RATAZANAS DE ESGOTO E DEMAIS BICHOS ESCROTOS

Redigido em 01 de agosto de 2011, dia de Santo Afonso de Ligório, Doctor Zelantissimus.

Por Dartagnan da Silva Zanela

Confesso que tenho um certo horror desses tipinhos que se esforçam em ser politicamente-corretos em tudo, que adoram sempre parecer um bom-moço, preocupado com o meio-ambiente, em bajular minorias que se afogam em auto-piedade, em fim, desses sujeitinhos que imaginam ser um tipo ideal de ser humano simplesmente porque não usam sacolas plásticas e evita certas palavras que podem magoar sicrano e beltrano.

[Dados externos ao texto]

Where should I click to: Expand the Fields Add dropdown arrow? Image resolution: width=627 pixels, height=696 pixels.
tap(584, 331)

Confesso isso, porque, em regra, esses tipinhos são bem ao estilo que dão o tapa e escondem a mão. Ora, os mesmos que se dizem defensores da “paz” são os primeiros que aplaudem um atentado terrorista. Os que dizem que todas as culturas são iguais são os primeiros a atirar dejetos contra o Cristianismo. Aliás, os mesmos que se auto-proclamam apóstolos da tolerância são os mesmos que amam qualquer palavrório bazófio contra a Igreja Católica e o Conservadorismo Cristão e ficam indignados quando os Católicos (e Cristãos de um modo geral) se manifestam contrários a essa meleca toda. Ou seja: para elezinhos, os cristãos serem criticados é tolerância, agora eles se manifestarem é intolerável!

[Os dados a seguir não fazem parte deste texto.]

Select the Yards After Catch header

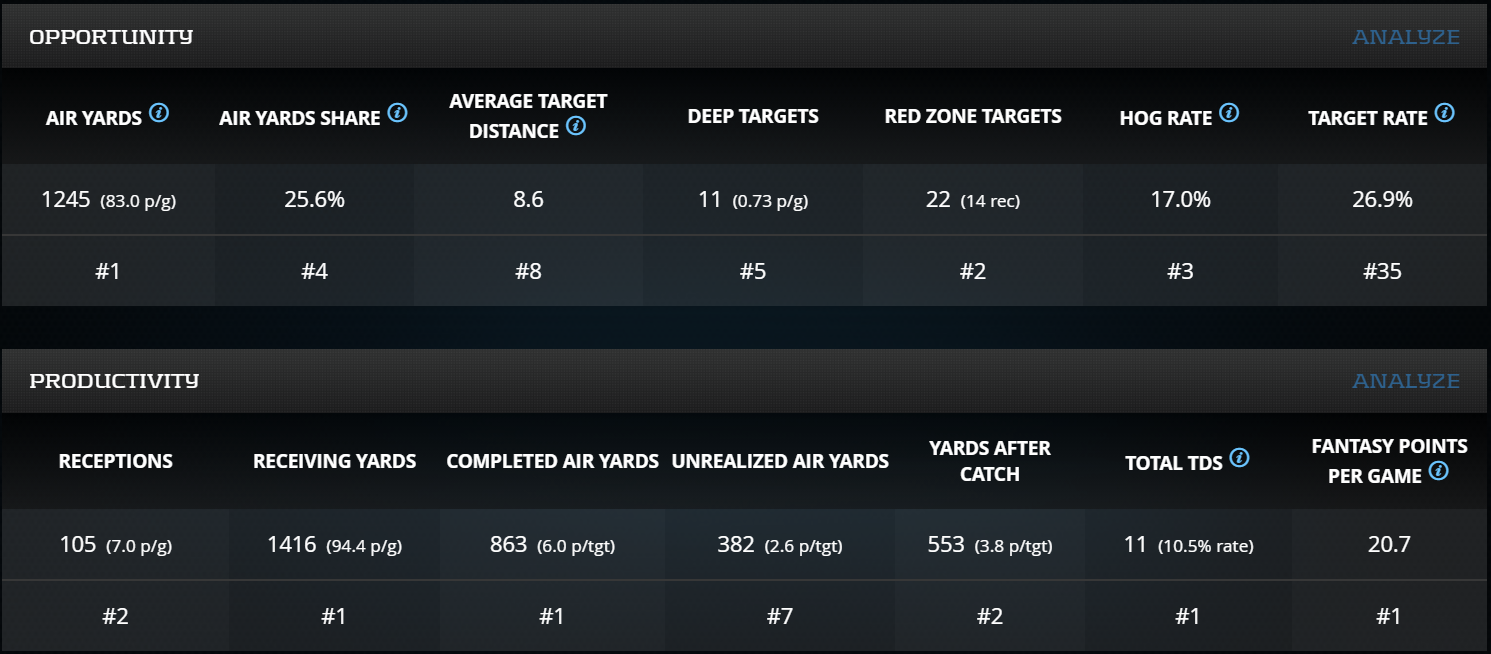tap(990, 461)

Falando o português bem claro, essa gente toda é fingida até a medula. E pior! Na maioria dos casos são tão confusos e complicados que são incapazes de reconhecer o imenso lodo de contradições que habita sua alma e deforma o seu caráter.

Sabe, já testemunhei (e continuo a testemunhar) inúmeros casos patológicos desse estado de demência. Casos onde o indivíduo confessa-se um Cristão “de fato” ao mesmo tempo em que afirma ser uma pena alguns índios terem sido convertidos pelos jesuítas. Ou então, que ficam embalando suas falas no ula ula do “sou da paz”, do “se há guerra sou contra”, ao mesmo tempo em que cultivam uma variante ideológica marxista (dissimulada em suas matizes culturais) defendendo, abertamente, o fomento e acirramento de conflitos entre gerações, entre gêneros, entre etnias e tutti quanti. E isso, como sempre, não é fomentar a violência nem disseminar a discórdia. No vocabulário desses, isso se chama “tomada de consciência”. Pois é, mais uma vez, os alienados somos nós e não eles não é mesmo?

Sem mais delongas, o que os move nesta confusão dos diabos é uma sanha totalitária sem limites, um desejo irascível de controlar a vida alheia e de lhes ditar não apenas o que pensar, mas a maneira apropriada de agir, de olhar e reagir a cada situação que a vida nos apresenta. Não é por menos que nossa sociedade encontra-se enferma, visto que, crenças similares a estas, embalam o nosso decrépito sistema educacional. Entra Zé, sai Barnabé, mudam-se as cores das bandeiras e o nominho que se dá para as besteiras pedagógicas, porém, todavia e, entretanto, as crenças que norteiam a (des)educação continuam no mesmo rumo, sem prumo, para o brejo.